▸ Bloco de texto:
==================================================

Quem durante um ataques de pânico retém alguma lucidez, sabe que o medo alastra pelo corpo com frentes cujo epicentro é impossível de definir e que há uma altura a partir da qual não se pode reverter a tendência. Se penso em vampiros no montado, apenas inicio este processo, podendo sempre abortá-lo. Sucede que pensei em escorpiões, nomeadamente no nosso lacrau, o Buthus occitanus. O bicho é pouco venenoso, só que imaginar este predador nocturno-crepuscular a entrar no saco-cama deu-me uma noite de insónia e um cansaço no dia seguinte que me desmoralizou. O moço de recados ainda tentou animar-me, mas nessa tarde apenas recolhi as forças para poder pedalar de volta à vila. O caminho de volta custou, porque sabia que não escapava de uma morte estúpida, o que seria redentor. É importante distinguir entre a morte estúpida e a morte azarada. Francisco Lázaro, que se untou de sebo para correr a maratona, teve uma morte estúpida. David Carradine, que  - tanto quanto se pôde apurar - gastou a vida numa brincadeira sexual, teve uma morte igualmente estúpida. Diferente é a morte azarada. Ser colhido por um carro que desrespeitou um sinal vermelho é uma morte azarada, tal como ser apanhado entre um tiroteio, sobretudo se for no restaurante. Por definição, a morte azarada não se evita. Logo, não se pode fugir de uma morte azarada. Mas se não desejamos a morte, temos a obrigação de evitar uma morte estúpida.  Ainda senti a tentação de fazer do lacrau um bicho com veneno mortal, para simular que evitava uma morte estúpida, só que não podemos abdicar do rigor. O regresso à vila foi inglório, fruto de uma fraqueza só ligeiramente menos vergonhosa do que a fobia a baratas.

==================================================

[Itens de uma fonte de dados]
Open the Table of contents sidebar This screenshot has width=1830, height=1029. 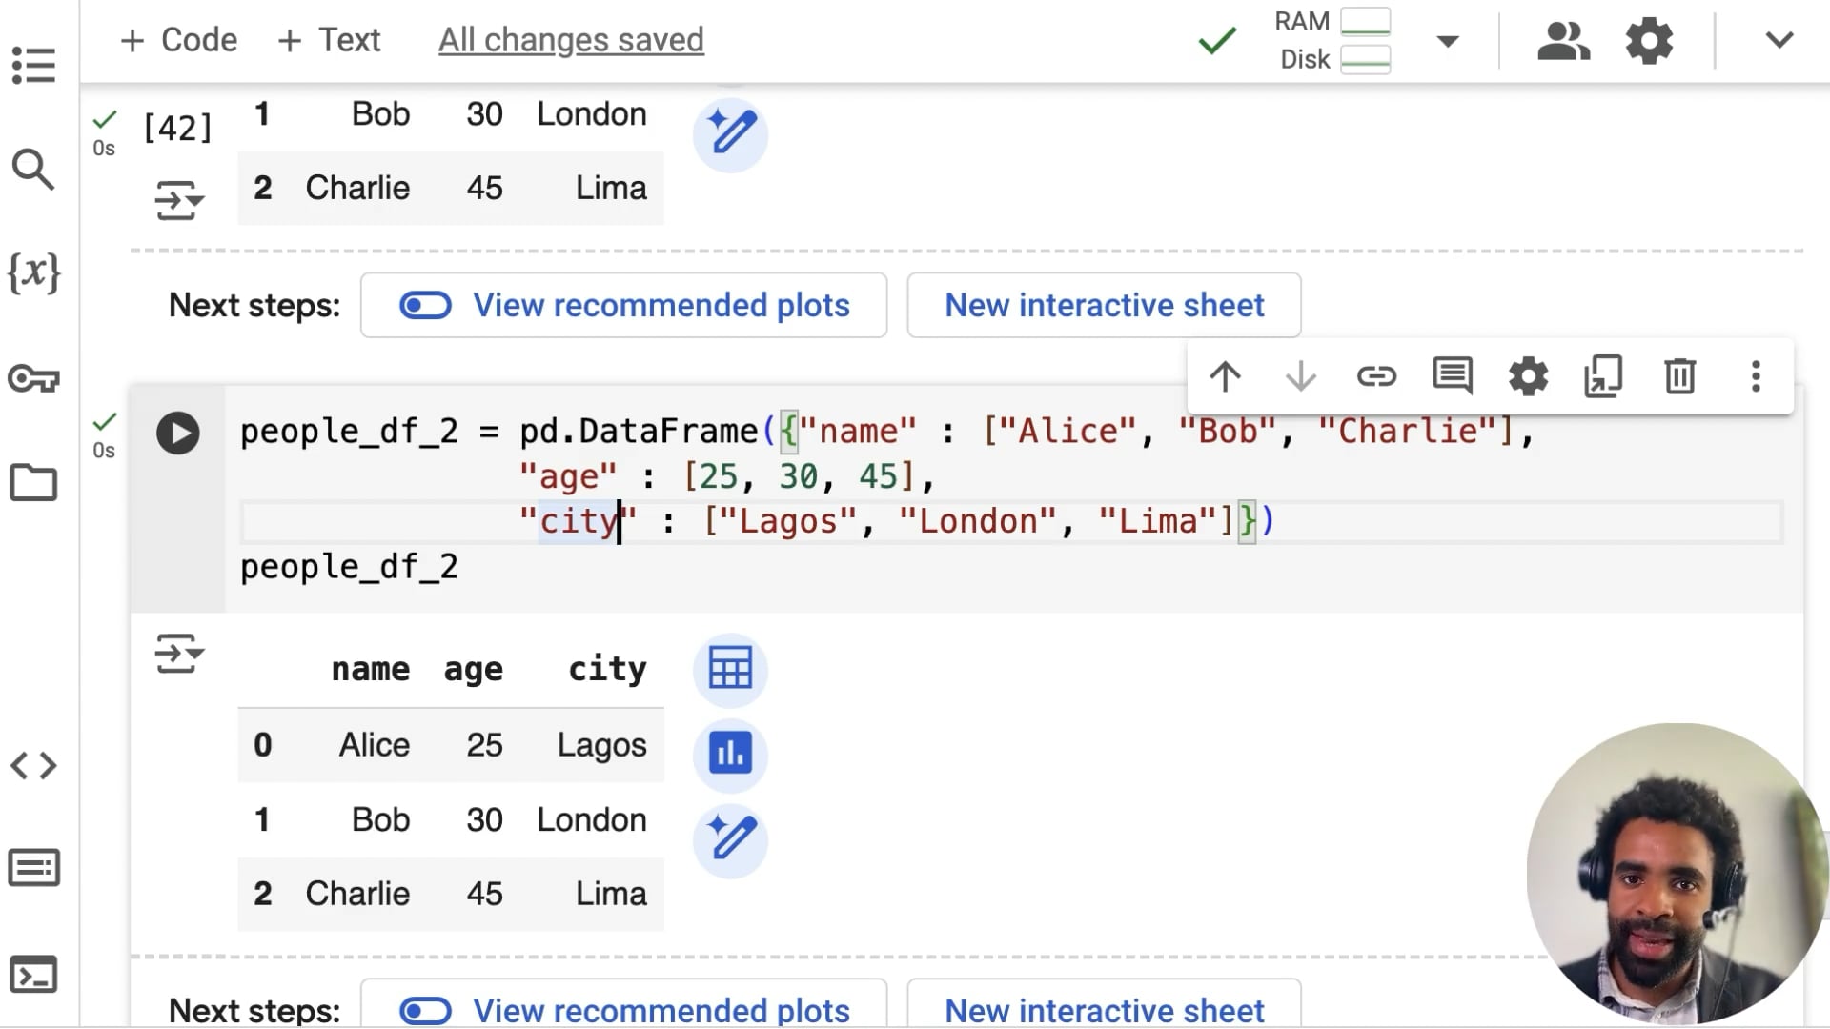(33, 65)
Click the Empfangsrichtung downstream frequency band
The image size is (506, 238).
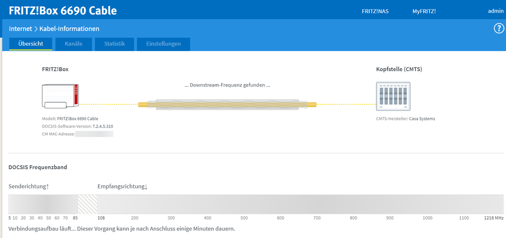[x=299, y=204]
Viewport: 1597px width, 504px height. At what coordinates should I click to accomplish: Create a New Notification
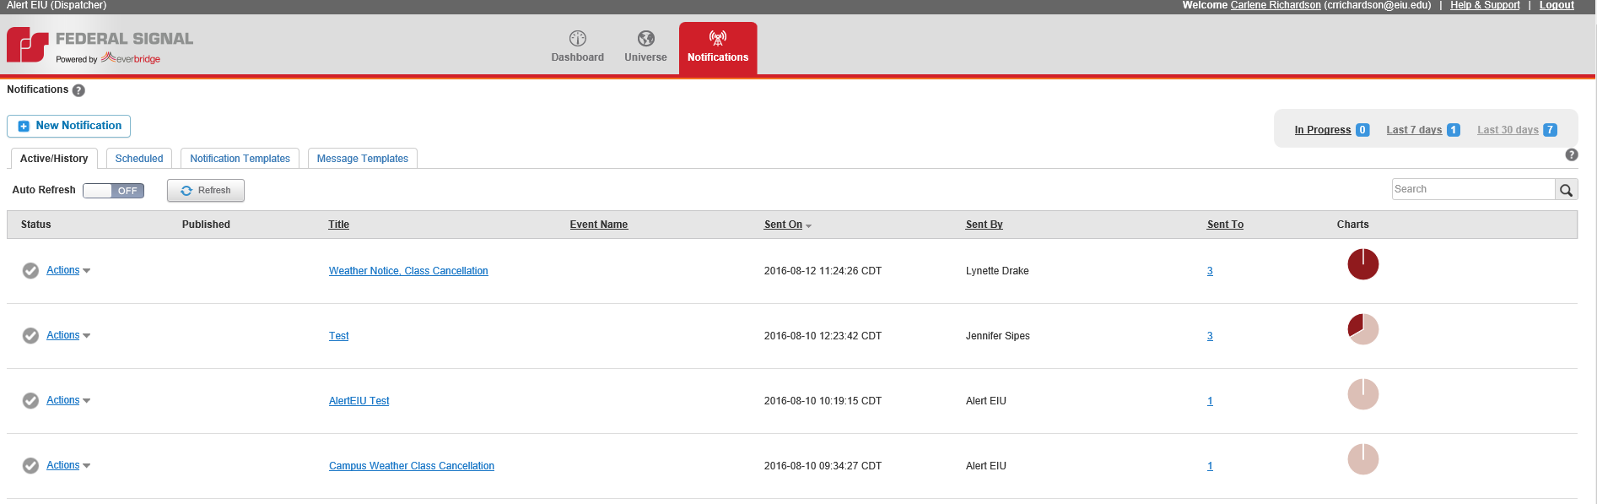[69, 126]
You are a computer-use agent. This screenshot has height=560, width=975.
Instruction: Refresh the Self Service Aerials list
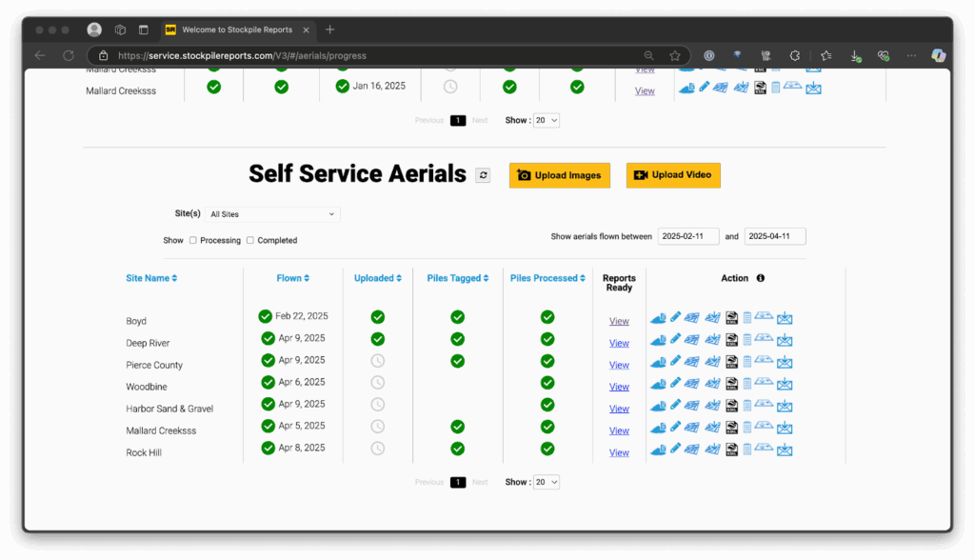[x=483, y=175]
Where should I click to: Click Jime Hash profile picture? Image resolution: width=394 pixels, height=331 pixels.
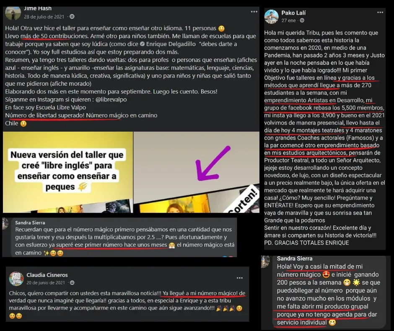click(13, 13)
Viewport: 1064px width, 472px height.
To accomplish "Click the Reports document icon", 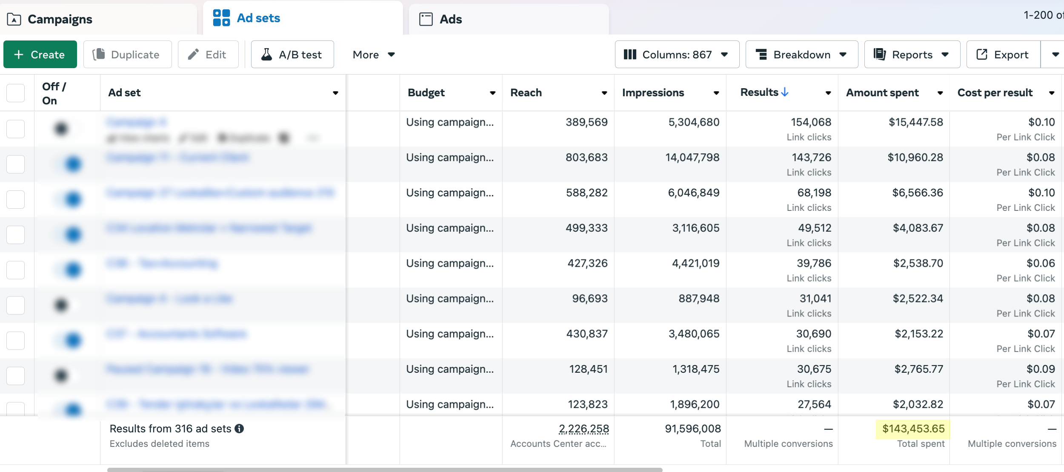I will pyautogui.click(x=879, y=55).
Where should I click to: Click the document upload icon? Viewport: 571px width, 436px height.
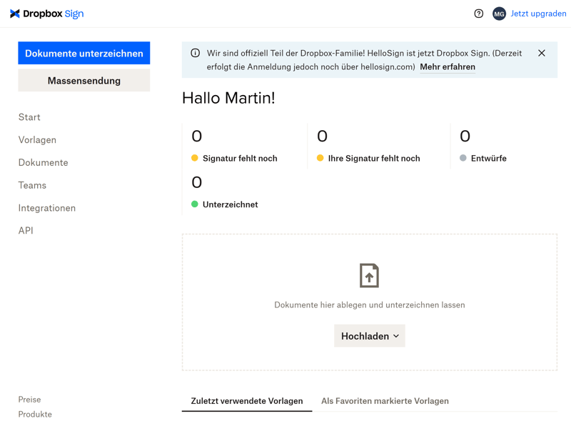click(369, 275)
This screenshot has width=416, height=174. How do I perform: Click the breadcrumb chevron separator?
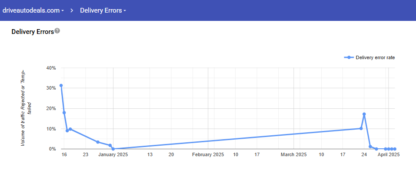click(72, 10)
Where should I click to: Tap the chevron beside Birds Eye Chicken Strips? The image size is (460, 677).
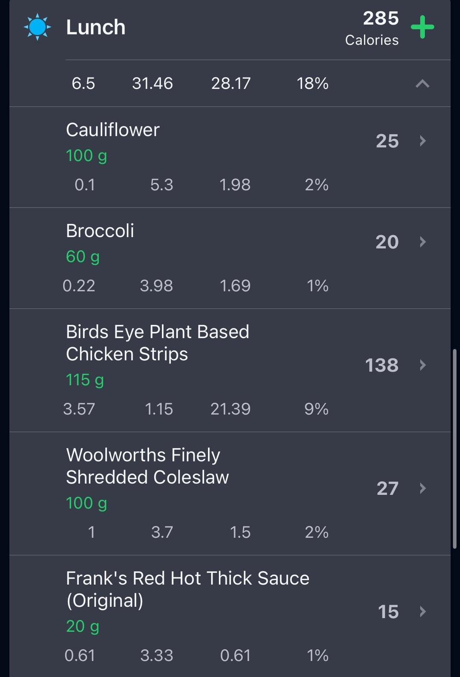(423, 365)

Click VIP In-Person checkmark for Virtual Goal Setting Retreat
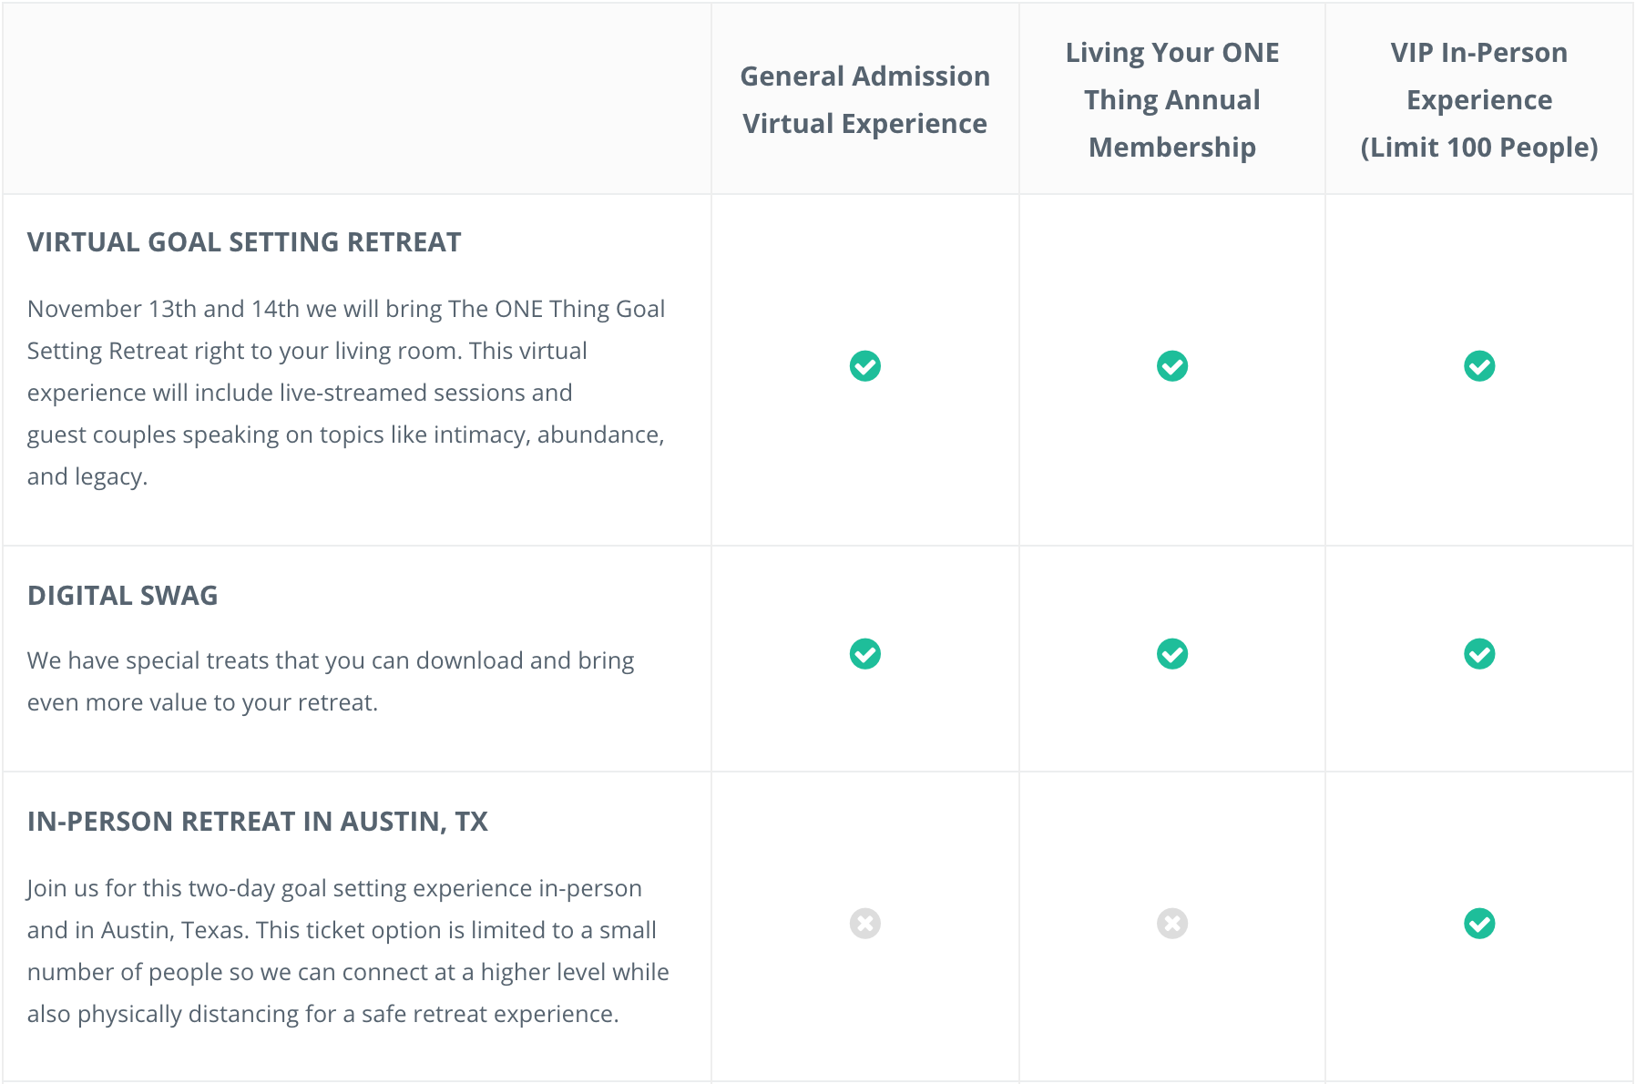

==================================================

▸ Objetivo 1: No texto sobre o lacrau, o que fez Francisco Lázaro antes de correr a maratona?
▸ Objetivo 2: Resume em duas frases o texto sobre o lacrau.
▸ Objetivo 3: Dá continuidade ao texto sobre o lacrau a partir da sua última frase.

▸ Resposta 1: Untou-se de sebo.

▸ Resposta 2: Imaginar um lacrau, o Buthus occitanus, a entrar no saco-cama causou a quem narra uma noite de insónia e um cansaço que forçou o regresso de bicicleta à vila. O texto distingue a morte azarada, que por definição não se evita, da morte estúpida, que temos a obrigação de evitar se não desejamos morrer.

▸ Resposta 3:
 

Os poucos dias de vida ao relento fizeram-me perceber que Tatiana só me complicou a vida. Que paixão é esta por uma mulher casada, que mais não será do que uma allumeuse pudica, incapaz de atraiçoar Igor e também de retrair o dedo caprichoso que roça nos meus quando me dá o recibo? Se ninguém escapa à intrínseca falta de originalidade na paixão, é imperativo exigir o máximo do ser desejado. Convenhamos que Tatiana é analfabeta em português e que amar sem uma língua comum é sobretudo um caso de iliteracia.  Nada do que esta mulher fez é merecedor de devoção. O que vale eu ter sobreposto o seu corpo, quando ela caminhava, com imagens do meu arquivo? Fosse outro o ângulo com que a observava e não haveria hoje amor. Há algum sentido nisto? Se Tatiana nem beleza tem? Aquele nariz?  Pertence-lhe o osso, a pele e a cartilagem, mas é meu o culto. E não detecto nela as tais redeeming features; é possível que as tenha, mas não se pode fundar um amor em tal esperança. É tempo de lhe dizer que guarde o troco. Foi embalado nestas vontades que retomei o grande desígnio adiado do Ouriquense, isto é,  a leitura do cânone ocidental.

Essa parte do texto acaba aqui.